Einst kämpfte Harvey Keitel im Kino für den Erhalt seines Tabak-Ladens in Brooklyn. Hat die aktuelle Krise für Berlins Spätis ebenso ein Happy End?
I n den späten Neunzigern sah ich zum ersten Mal die beiden Filme „Smoke“ und „Blue In The Face“, von Wayne Wang und Paul Auster. Im Zentrum der Handlung steht der beschauliche Tabakladen von Auggie Wren alias Harvey Keitel. Er verkauft nicht nur Variationen von Nikotin und Kondensat, sein Laden ist eine Mischung aus psychologischer Sprechstunde, Kieztreff und Backstage der Straße.

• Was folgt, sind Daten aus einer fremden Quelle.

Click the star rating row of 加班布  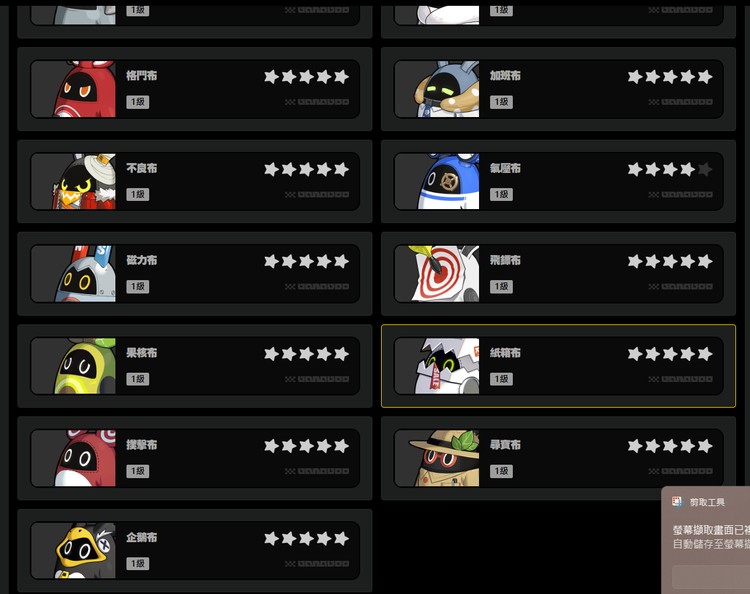(x=670, y=77)
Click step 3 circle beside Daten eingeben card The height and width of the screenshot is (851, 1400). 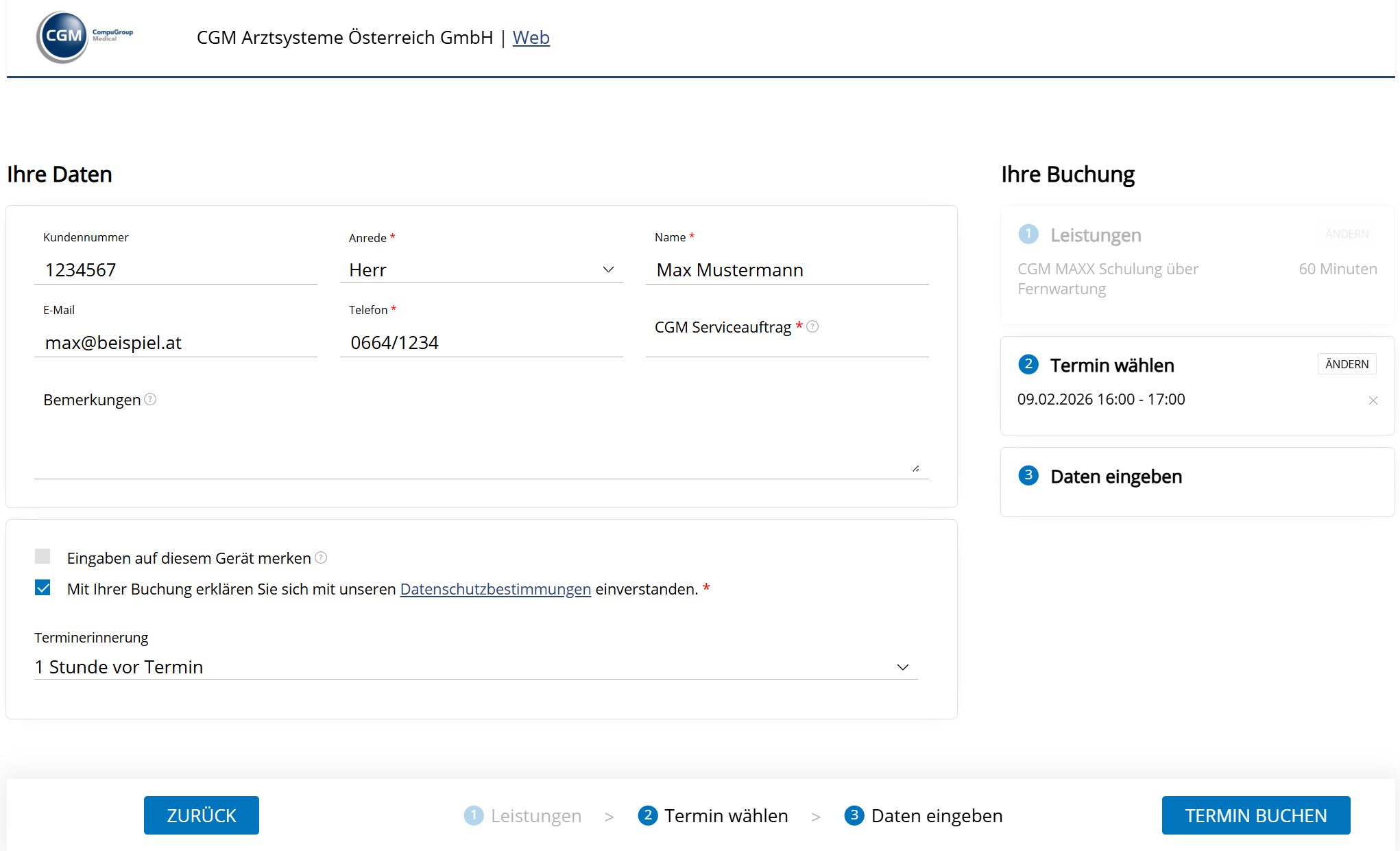pyautogui.click(x=1028, y=475)
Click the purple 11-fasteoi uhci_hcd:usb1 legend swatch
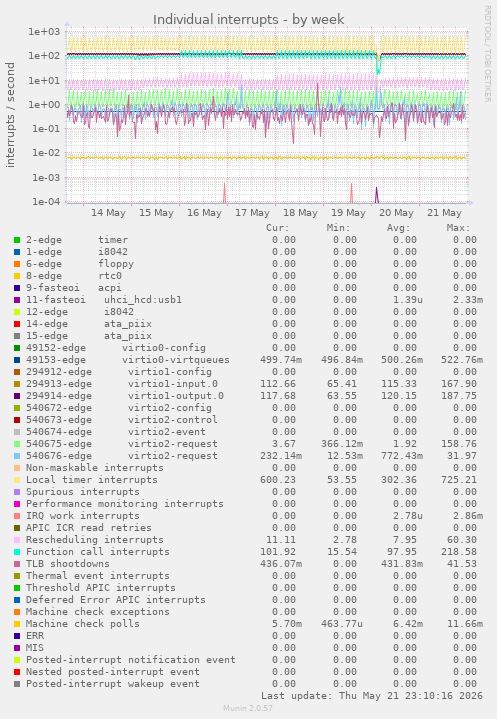 (17, 300)
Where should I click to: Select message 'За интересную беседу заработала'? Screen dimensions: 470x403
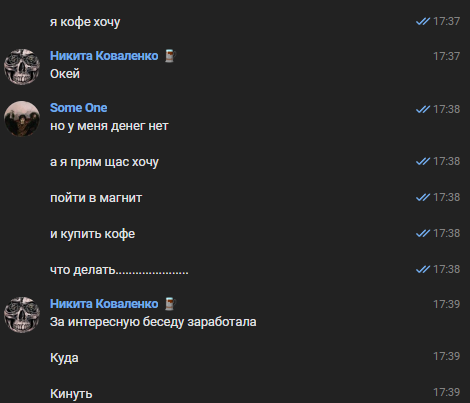tap(153, 322)
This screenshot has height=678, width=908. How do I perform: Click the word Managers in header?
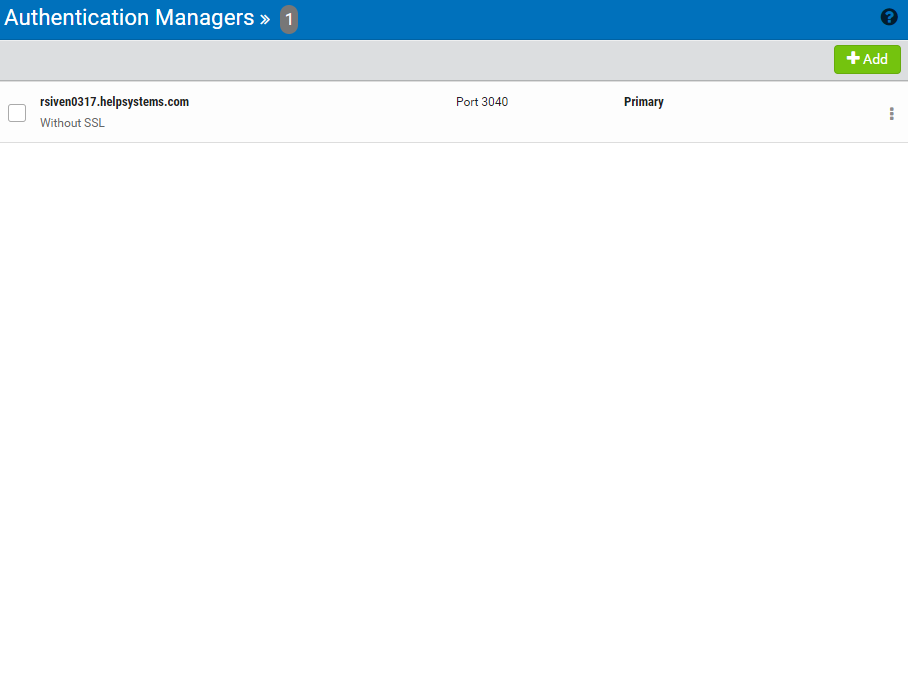[x=205, y=18]
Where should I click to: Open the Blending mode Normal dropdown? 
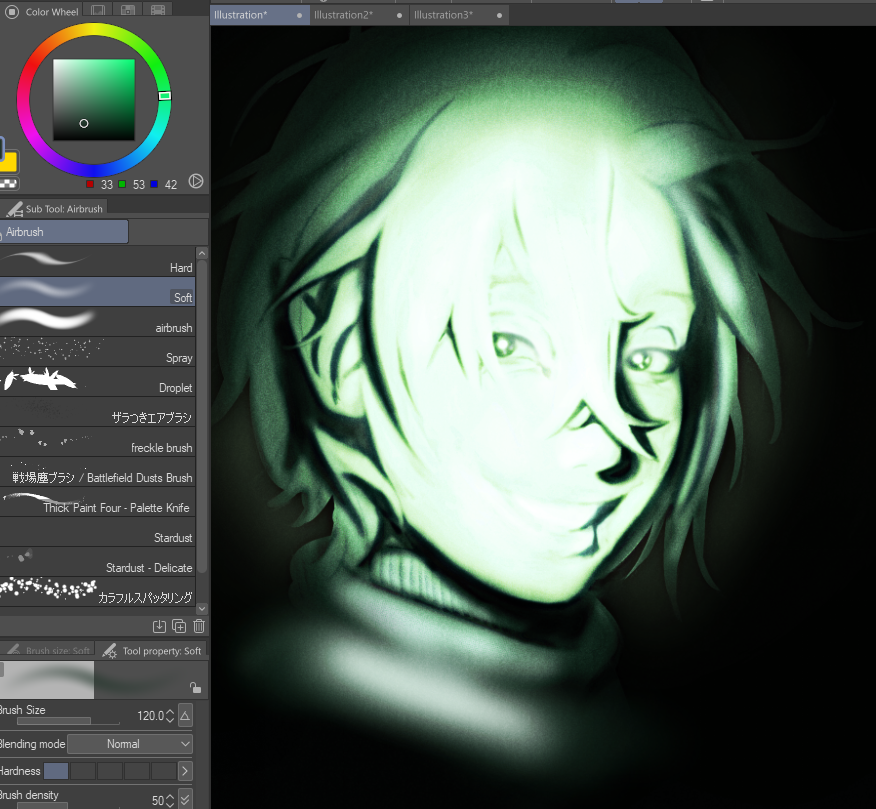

Inmitten des hektischen Treibens von Manhattan wirkt der Tabakshop in Brooklyn wie ein Kleinod. Eine Oase der Ruhe, kontaminierte Sauna im großstädtischen Moloch: Kettenraucher*innen ersetzen mit ihrer Daueremission den ätherischen Aufguss. In dem verqualmten Laden lässt die Kundschaft ihre Seele baumeln. Abgehalfterte Wannabe-Showstars üben für Castings, die nur in ihrer Fantasie stattfinden. Jede Form von Herzschmerz wird hier zu Kleinkunst.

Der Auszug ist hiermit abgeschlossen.